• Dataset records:
▼

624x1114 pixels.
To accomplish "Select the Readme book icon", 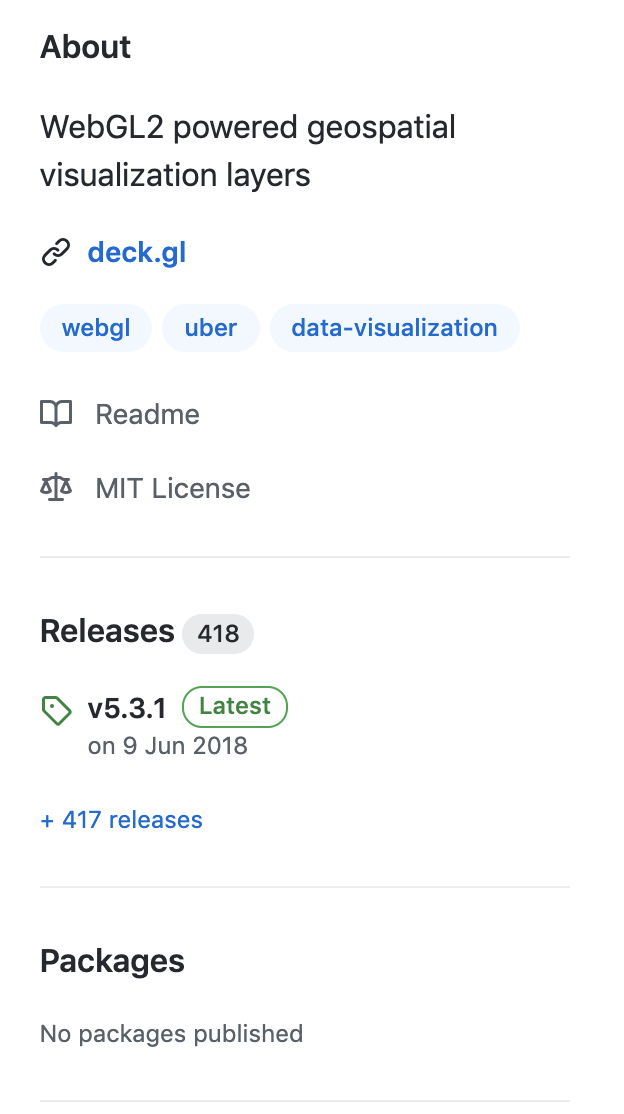I will tap(57, 413).
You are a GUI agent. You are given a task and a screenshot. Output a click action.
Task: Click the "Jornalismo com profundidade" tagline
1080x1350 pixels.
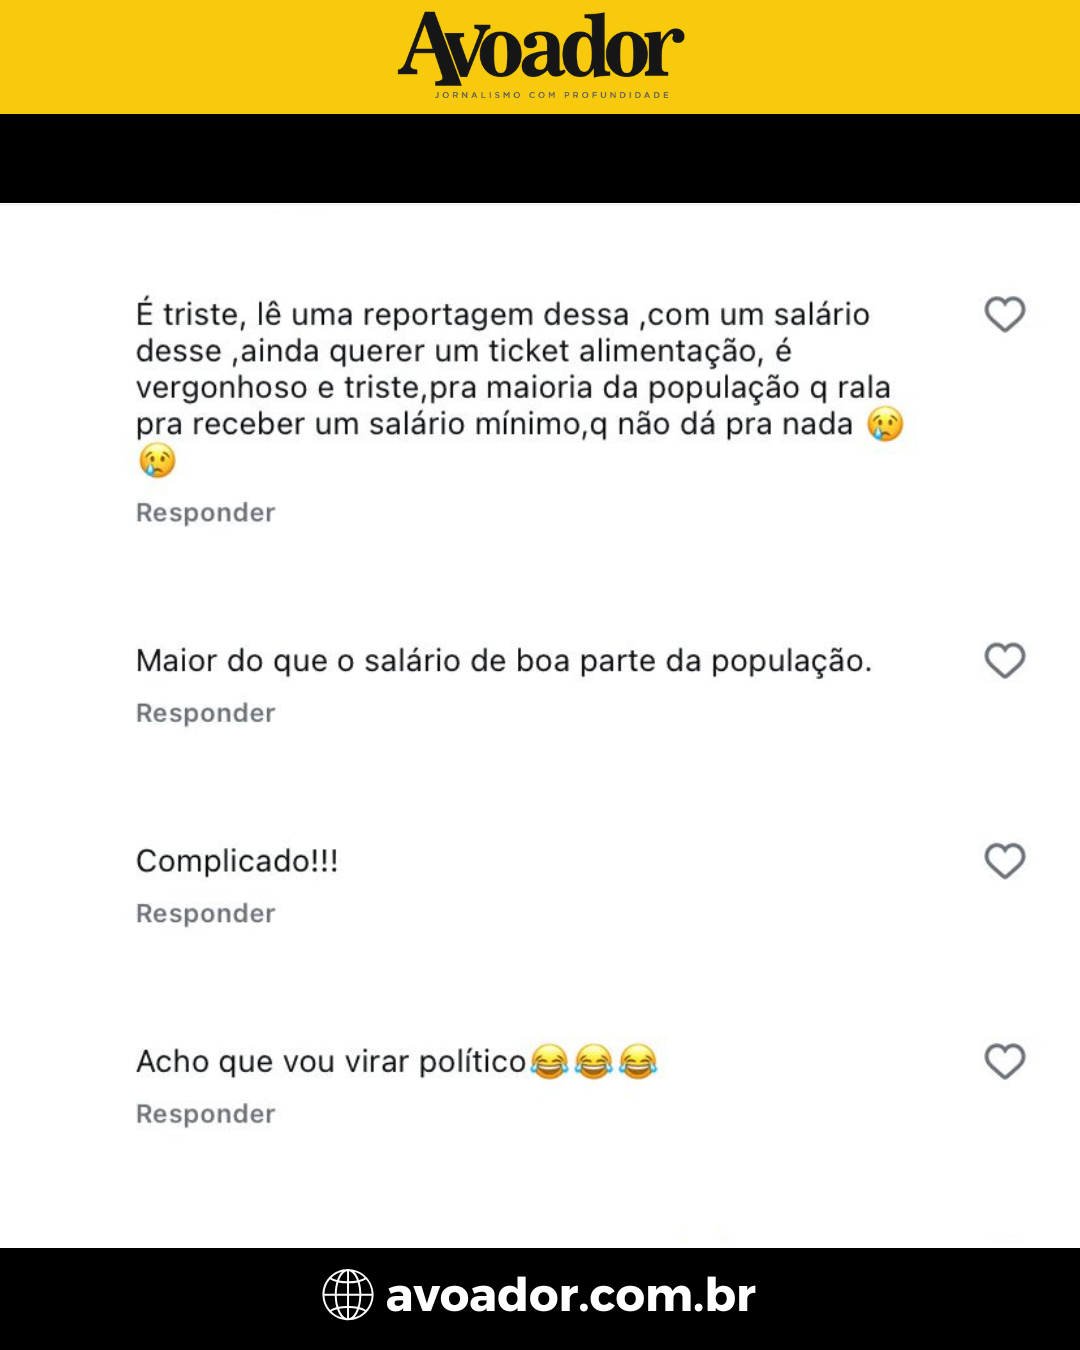click(x=552, y=95)
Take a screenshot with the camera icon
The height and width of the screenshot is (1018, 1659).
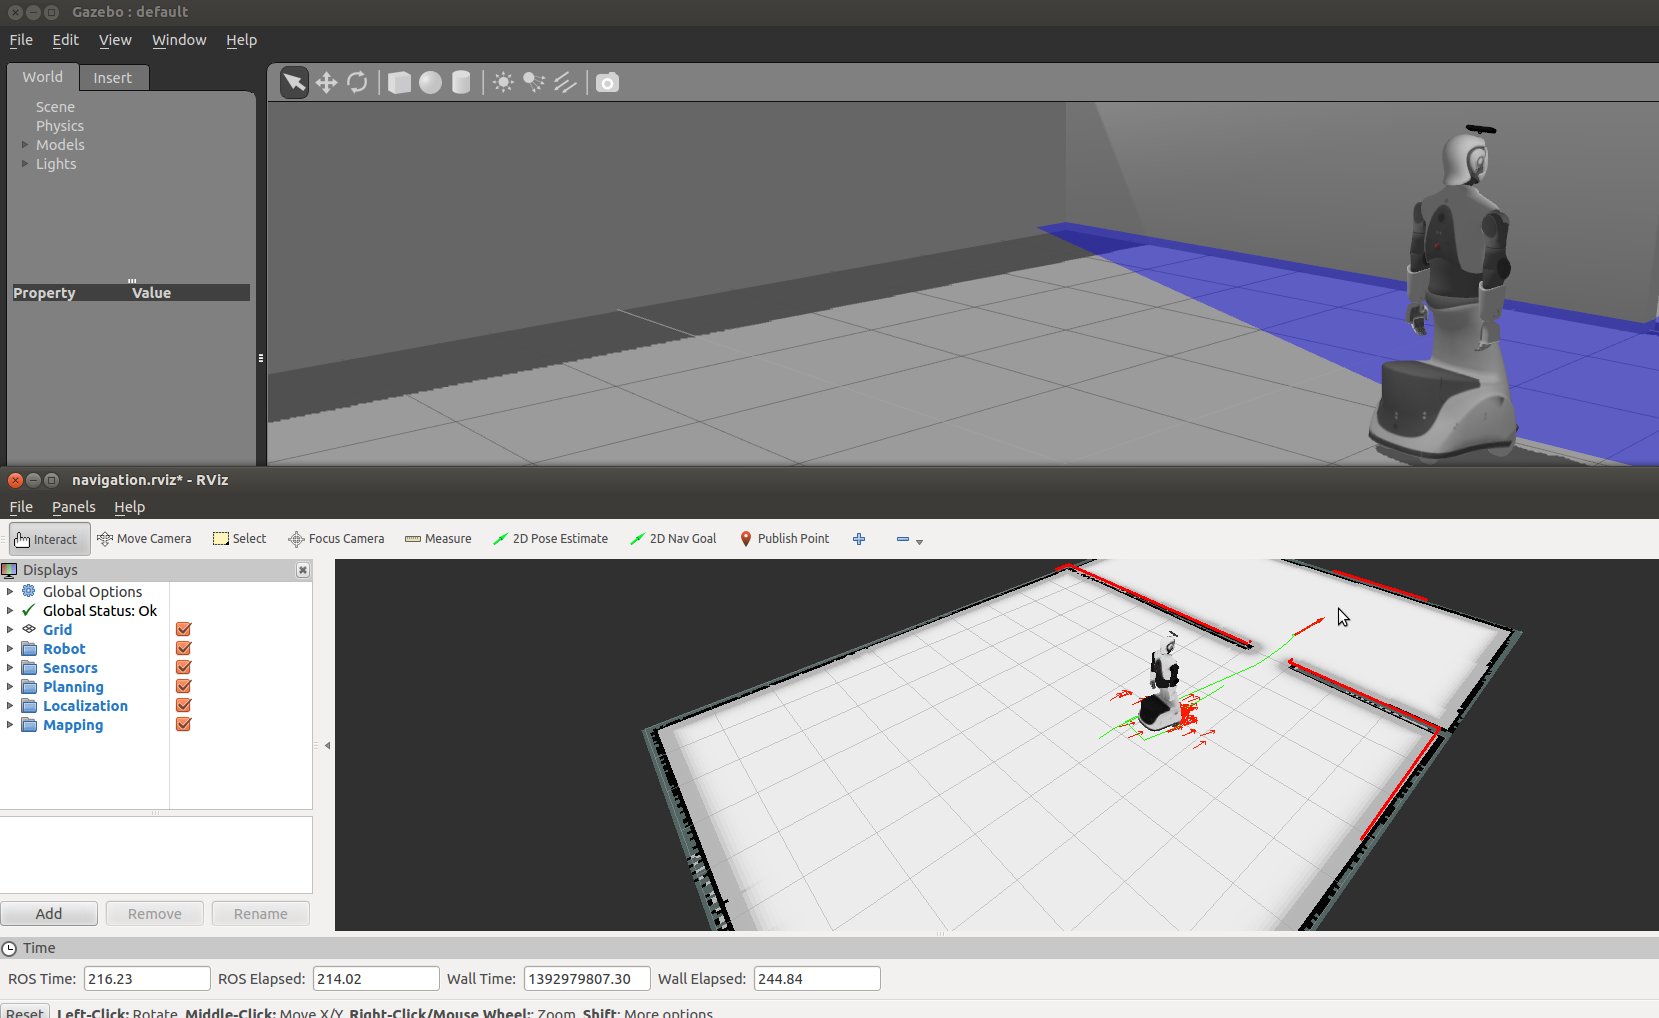[x=607, y=83]
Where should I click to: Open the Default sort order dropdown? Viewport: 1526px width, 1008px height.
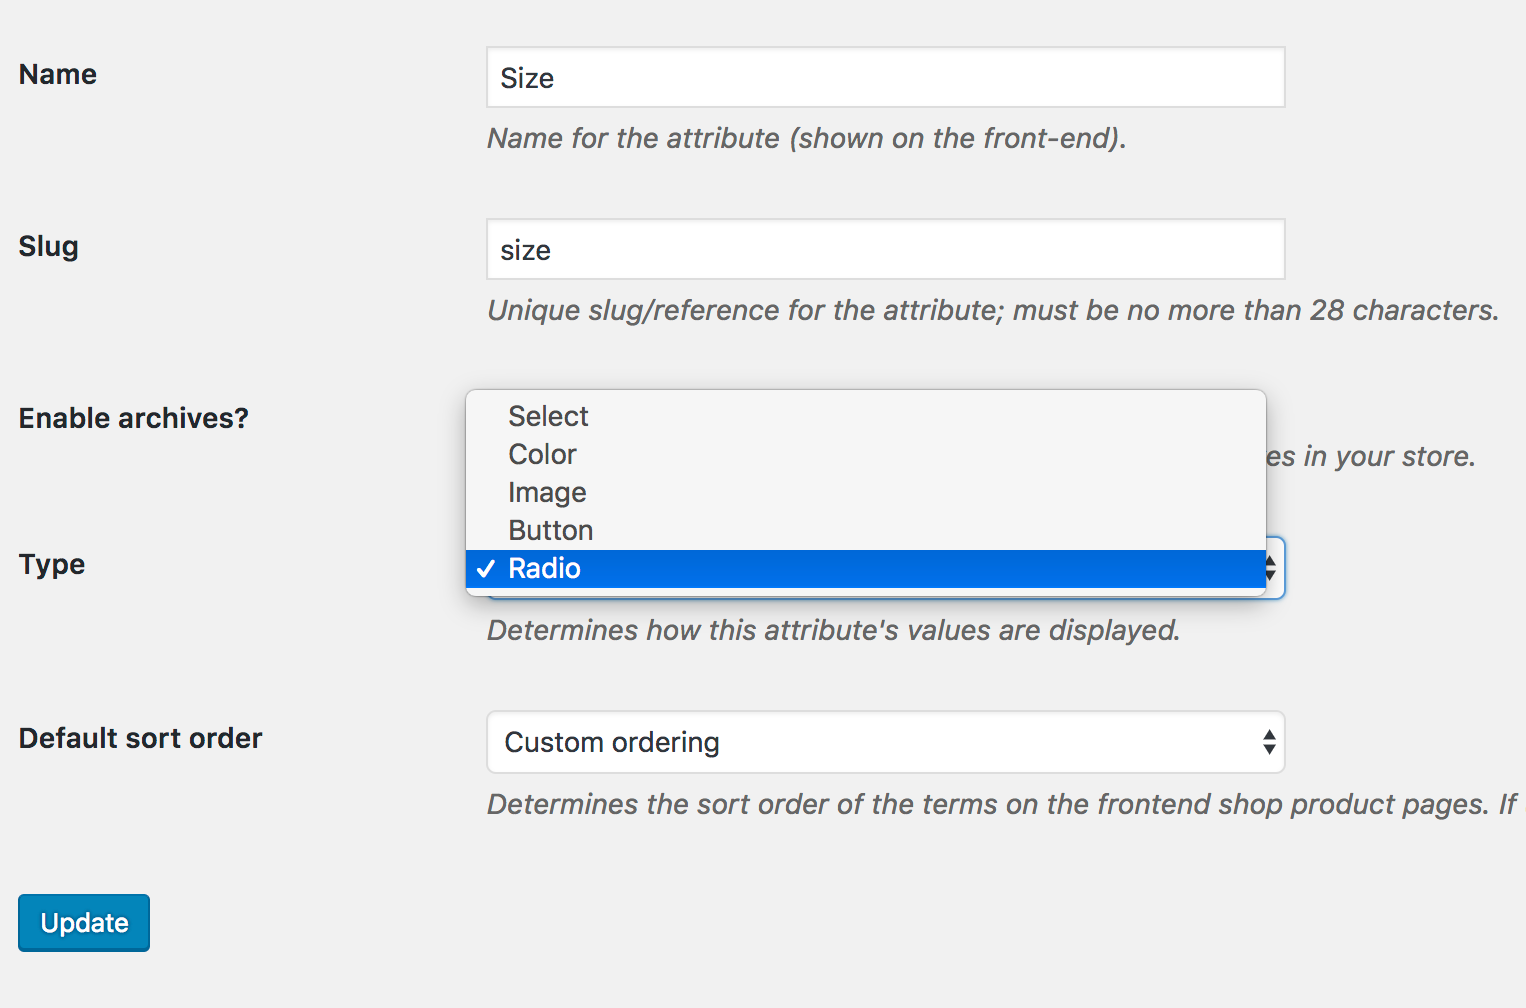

▲

• Brief: Please reproduce the lines exactly from the one containing "The height and" through the last line of the data above, and keep the pictures out.

• Solution to this exercise:
The height and width of the screenshot is (1018, 1659).
[x=607, y=83]
Where should I click to: Open the Default sort order dropdown? Viewport: 1526px width, 1008px height.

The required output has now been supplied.